Mom&Pop(TM) - o falecimento de Marian Rhoda (Burns) Hall

(Tradução de Cesar Brod e Joice Käfer do texto original de Jon maddog Hall)

Papai e Mamãe - Mom&Pop(TM) - casaram-se em Trenton, Nova Jersey, no dia 27 de junho de 1942. Papai tinha 21 anos e era recém egresso da Escola de Aeronáutica de Luscombe, ao norte de Nova Iorque. Mamãe formou-se no programa de administração de empresas do ensino médio de Nova Jersey e tinha recém completado 19 anos. Assim teve início uma história de amor de 60 anos.

Eles mudaram-se para Baltimore, em Maryland, para participar da construção de aviões na fábrica Glenn L. Martin, junto ao esforço americano para a segunda guerra mundial. A borracha necessária para a fabricação de pneus de automóveis era um sonho e, portanto, eles iam de bicicleta para o trabalho. Sem ter dinheiro para comprar móveis, eles dormiam em sacos de dormir, no chão, até que puderam comprar uma cama. Mas assim que puderam ter sua cama eles a dividiram por mais de 60 anos, com exceção de uma semana em que Papai saiu em uma viagem de negócios e outra em que ele esteve internado em um hospital.

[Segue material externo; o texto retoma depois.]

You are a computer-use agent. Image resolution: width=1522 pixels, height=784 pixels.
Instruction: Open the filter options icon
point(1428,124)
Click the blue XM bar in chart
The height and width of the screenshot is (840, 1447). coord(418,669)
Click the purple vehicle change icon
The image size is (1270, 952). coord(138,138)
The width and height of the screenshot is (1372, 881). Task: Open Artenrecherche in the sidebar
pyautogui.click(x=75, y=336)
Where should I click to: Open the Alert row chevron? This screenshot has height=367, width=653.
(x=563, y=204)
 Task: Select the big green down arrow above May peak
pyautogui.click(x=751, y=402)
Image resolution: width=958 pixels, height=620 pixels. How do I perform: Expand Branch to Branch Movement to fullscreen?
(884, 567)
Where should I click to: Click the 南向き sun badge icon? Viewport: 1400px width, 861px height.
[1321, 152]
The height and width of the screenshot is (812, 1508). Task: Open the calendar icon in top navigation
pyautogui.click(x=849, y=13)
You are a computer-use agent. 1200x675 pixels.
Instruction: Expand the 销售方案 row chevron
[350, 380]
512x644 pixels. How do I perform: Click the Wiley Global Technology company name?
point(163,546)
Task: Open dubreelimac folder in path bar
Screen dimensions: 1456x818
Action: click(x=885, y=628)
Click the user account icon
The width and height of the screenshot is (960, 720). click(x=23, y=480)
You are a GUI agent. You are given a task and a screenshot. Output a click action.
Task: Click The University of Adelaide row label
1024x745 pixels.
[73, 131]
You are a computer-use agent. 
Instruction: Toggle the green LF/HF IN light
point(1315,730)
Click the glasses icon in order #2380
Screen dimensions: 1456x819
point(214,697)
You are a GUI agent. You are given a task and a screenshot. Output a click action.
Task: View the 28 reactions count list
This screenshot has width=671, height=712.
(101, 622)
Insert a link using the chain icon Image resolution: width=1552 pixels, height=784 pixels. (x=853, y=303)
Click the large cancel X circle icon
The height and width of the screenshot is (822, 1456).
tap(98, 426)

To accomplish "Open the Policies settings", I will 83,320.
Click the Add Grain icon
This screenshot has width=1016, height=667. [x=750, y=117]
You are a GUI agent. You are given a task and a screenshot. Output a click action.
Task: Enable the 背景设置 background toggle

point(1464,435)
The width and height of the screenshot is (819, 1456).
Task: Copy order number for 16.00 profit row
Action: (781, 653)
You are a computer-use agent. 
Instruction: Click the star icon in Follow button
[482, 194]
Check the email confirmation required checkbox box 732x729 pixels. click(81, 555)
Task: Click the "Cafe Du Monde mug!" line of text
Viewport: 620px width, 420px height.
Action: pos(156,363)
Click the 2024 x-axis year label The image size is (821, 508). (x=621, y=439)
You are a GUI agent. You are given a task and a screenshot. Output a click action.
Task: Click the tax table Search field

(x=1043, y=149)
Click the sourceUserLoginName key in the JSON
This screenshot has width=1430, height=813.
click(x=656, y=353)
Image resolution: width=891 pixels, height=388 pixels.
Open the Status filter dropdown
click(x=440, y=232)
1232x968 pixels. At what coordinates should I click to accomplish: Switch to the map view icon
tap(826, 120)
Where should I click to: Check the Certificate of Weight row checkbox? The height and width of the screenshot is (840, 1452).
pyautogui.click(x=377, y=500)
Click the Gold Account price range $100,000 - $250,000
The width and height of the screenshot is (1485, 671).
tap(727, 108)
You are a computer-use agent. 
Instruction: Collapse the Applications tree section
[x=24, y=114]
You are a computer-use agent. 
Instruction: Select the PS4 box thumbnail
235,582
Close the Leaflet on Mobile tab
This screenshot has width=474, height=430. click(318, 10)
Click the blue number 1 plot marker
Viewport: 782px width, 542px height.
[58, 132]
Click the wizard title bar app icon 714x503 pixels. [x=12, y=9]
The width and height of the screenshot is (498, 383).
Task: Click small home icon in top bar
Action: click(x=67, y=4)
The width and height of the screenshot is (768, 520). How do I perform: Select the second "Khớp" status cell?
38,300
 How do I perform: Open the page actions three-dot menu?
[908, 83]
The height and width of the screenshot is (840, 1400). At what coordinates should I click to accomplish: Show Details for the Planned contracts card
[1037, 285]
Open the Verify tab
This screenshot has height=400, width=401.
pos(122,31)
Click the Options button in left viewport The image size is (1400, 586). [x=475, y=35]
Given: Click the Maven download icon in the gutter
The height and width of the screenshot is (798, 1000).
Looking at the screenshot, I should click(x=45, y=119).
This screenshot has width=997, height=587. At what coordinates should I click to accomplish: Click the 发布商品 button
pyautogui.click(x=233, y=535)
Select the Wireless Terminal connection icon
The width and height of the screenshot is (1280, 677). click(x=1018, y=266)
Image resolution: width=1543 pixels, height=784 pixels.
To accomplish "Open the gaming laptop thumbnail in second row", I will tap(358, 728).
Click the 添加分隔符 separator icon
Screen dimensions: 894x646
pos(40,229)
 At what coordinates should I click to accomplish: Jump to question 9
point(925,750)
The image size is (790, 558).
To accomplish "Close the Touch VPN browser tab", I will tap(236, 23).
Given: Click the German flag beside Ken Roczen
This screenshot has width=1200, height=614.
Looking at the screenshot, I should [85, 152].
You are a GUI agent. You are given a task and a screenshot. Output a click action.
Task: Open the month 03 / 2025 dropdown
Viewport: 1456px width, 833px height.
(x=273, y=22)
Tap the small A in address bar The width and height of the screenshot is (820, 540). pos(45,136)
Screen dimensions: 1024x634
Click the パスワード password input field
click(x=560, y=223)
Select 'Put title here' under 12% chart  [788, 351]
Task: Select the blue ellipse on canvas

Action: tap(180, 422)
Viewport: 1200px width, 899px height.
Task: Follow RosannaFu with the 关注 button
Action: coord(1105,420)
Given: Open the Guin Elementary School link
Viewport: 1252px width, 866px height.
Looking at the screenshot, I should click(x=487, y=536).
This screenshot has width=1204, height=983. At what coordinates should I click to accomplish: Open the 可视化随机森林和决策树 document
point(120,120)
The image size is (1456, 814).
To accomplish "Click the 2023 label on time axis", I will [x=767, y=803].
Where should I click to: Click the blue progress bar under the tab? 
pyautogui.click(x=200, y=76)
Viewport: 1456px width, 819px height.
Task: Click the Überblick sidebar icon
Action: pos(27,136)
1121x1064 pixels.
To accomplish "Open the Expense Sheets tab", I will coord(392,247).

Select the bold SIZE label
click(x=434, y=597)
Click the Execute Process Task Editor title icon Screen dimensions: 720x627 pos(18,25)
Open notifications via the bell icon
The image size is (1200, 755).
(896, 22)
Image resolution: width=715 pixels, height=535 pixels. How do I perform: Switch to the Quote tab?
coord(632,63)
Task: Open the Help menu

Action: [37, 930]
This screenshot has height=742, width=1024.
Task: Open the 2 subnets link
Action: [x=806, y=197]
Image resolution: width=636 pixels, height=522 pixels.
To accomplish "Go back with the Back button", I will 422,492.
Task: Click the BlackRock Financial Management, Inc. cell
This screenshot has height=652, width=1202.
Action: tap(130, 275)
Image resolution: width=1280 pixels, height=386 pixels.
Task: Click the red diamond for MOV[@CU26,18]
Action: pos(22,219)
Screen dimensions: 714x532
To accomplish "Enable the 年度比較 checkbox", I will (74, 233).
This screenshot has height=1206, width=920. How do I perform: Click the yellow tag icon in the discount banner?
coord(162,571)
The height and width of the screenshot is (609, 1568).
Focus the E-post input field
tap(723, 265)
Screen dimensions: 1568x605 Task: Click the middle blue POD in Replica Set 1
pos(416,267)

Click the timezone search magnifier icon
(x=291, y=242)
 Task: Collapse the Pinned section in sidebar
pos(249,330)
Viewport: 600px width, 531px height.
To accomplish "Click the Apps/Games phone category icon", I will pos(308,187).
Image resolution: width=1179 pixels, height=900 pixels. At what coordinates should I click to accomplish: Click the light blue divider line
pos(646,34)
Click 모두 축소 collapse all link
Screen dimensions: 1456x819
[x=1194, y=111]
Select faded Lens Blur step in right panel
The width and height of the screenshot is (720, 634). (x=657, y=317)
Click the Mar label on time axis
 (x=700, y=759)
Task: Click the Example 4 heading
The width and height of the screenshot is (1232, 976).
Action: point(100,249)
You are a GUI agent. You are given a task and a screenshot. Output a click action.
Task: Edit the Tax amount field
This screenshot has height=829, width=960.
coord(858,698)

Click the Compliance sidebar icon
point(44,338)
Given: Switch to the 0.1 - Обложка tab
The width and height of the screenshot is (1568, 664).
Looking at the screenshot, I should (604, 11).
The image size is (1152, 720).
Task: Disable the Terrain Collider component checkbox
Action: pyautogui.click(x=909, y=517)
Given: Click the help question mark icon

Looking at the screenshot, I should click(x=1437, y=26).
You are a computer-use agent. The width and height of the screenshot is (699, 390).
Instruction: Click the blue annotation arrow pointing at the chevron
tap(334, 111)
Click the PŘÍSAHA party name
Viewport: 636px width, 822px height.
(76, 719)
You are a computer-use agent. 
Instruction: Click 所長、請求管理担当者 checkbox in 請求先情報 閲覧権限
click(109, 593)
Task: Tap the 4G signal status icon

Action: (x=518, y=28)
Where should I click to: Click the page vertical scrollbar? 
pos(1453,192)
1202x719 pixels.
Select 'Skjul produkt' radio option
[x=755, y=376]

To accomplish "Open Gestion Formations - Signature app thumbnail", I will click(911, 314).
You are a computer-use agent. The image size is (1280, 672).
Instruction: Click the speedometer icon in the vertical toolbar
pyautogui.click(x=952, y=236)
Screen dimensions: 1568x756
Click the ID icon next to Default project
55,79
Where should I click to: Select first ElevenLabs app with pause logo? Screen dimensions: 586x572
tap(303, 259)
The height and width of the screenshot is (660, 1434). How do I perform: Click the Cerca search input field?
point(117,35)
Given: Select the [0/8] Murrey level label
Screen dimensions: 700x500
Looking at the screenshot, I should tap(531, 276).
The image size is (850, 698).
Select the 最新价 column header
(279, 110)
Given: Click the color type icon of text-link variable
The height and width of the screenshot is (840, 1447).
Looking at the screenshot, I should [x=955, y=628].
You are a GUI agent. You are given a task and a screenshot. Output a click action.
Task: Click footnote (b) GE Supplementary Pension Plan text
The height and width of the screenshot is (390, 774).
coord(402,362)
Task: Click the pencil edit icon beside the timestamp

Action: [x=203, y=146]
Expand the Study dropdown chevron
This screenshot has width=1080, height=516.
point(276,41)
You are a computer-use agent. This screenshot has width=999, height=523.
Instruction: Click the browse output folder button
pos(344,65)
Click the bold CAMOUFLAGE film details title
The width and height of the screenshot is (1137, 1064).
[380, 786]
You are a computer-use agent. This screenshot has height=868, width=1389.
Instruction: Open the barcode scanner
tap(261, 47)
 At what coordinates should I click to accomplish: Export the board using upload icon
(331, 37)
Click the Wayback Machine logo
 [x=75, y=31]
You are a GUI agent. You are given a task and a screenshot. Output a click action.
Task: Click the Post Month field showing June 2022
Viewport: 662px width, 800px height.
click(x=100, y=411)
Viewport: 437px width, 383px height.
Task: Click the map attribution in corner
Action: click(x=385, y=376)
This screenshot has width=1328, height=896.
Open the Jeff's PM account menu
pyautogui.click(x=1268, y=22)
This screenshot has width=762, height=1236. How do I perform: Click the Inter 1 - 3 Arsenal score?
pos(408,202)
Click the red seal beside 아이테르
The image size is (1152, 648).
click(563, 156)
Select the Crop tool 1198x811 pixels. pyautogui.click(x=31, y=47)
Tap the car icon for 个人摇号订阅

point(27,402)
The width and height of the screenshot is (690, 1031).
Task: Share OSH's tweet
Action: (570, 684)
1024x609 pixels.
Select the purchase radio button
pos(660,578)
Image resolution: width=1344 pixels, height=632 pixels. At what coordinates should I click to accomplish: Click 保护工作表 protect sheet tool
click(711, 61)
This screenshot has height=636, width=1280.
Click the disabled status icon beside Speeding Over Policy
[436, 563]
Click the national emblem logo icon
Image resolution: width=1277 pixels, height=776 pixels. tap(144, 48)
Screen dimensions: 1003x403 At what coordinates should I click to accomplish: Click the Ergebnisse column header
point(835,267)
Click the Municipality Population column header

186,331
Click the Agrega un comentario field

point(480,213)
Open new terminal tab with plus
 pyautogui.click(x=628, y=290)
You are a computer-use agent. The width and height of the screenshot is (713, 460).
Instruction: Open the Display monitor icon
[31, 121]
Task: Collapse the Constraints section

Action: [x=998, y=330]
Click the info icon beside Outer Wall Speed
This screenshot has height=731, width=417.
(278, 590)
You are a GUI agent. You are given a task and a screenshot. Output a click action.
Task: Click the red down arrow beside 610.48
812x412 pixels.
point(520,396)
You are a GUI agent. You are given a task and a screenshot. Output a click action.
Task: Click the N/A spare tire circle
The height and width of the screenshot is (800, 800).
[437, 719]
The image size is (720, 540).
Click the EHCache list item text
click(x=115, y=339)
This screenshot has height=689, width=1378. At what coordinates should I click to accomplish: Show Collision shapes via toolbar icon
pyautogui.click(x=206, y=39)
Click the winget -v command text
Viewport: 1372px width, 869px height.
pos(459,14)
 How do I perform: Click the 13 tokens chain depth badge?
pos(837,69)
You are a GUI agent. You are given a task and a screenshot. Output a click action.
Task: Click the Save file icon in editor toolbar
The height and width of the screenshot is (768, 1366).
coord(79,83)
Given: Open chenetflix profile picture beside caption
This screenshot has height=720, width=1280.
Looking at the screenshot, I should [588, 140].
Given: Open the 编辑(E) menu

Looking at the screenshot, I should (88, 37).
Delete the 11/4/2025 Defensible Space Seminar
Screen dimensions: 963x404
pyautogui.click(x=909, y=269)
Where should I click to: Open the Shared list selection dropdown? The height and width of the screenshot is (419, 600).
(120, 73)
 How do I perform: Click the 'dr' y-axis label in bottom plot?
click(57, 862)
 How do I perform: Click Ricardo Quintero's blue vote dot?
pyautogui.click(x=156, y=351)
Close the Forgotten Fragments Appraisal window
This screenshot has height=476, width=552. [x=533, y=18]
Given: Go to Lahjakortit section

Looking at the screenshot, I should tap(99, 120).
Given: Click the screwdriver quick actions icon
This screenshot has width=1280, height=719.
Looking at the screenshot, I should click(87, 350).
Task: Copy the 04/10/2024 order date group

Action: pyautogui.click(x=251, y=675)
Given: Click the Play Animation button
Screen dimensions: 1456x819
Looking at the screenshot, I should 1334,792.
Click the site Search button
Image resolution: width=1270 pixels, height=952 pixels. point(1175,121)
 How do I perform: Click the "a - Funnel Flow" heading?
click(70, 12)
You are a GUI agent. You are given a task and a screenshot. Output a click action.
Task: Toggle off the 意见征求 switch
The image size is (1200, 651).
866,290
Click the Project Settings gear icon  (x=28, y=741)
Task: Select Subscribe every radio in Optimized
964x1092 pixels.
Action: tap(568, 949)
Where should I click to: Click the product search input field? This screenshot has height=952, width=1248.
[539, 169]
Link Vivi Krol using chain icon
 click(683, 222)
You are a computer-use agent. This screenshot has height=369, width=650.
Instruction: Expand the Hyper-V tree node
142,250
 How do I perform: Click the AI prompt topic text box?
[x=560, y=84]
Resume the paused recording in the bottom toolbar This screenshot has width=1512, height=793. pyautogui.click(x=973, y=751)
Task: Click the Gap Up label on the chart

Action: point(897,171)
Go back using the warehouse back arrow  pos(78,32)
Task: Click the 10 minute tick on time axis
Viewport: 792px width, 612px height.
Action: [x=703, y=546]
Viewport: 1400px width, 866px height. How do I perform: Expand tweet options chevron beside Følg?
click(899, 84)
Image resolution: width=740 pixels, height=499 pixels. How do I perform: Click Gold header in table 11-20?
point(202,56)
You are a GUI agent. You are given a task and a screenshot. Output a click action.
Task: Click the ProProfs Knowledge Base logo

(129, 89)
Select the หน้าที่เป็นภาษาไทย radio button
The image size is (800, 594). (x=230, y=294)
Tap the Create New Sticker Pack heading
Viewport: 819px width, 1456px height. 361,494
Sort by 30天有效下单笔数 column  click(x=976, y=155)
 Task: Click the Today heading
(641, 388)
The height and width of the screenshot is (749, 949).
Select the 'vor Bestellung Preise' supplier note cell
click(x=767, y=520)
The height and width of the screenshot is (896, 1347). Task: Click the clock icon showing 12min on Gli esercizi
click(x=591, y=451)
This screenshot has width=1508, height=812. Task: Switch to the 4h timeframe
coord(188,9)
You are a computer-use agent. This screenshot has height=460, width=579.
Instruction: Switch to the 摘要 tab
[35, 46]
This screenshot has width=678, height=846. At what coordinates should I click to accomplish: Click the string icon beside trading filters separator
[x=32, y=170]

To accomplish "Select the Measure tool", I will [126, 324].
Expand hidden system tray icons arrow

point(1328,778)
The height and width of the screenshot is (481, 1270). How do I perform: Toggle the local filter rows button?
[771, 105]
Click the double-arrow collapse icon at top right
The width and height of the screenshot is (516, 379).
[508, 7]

Cerca de um ano após a aquisição da cama, nasceu meu irmão Ralph. Eu cheguei quase oito anos depois. Mamãe tinha adoração por Papai. Não há outra palavra para isso. Em sua cabeça, ela existia com o único propósito de cuidar dele. Ela o via não apenas como o principal ganha-pão da casa mas também como o chefe da família que tinha a palavra final em tudo. Quando Papai ganhava dinheiro em seu trabalho, não era o “nosso dinheiro”, mas “o dinheiro dele”. Claro que Papai não tinha a mesma percepção e quase tudo o que Mamãe desejasse ele sentia-se feliz em comprar para ela, mas este conceito que Mamãe tinha a levou a trabalhar em lojas de presentes, na cafeteria da escola e outros trabalhos de balconista assim que meu irmão e eu tínhamos idade suficiente para a escola primária. Estes trabalhos permitiram a Mamãe o “dinheiro maluco” que ela podia gastar em “suas coisas”.

Isto não quer dizer que Papai fosse uma pessoa dominadora. Muito ao contrário. Papai nunca tomou uma decisão importante sem consultar Mamãe. Eles eram um time.

Comprar um carro? Papai escolhia o fabricante e o modelo, Mamãe escolhia a cor e tinha o poder de veto. Mamãe (por alguma razão) nunca gostou de camionetes e, por isso, Papai nunca teve uma. Papai gostava do câmbio manual mas Mamãe nunca aprendeu a mexer na “alavanca de marchas”. Assim, nossos carros sempre tiveram câmbio automático.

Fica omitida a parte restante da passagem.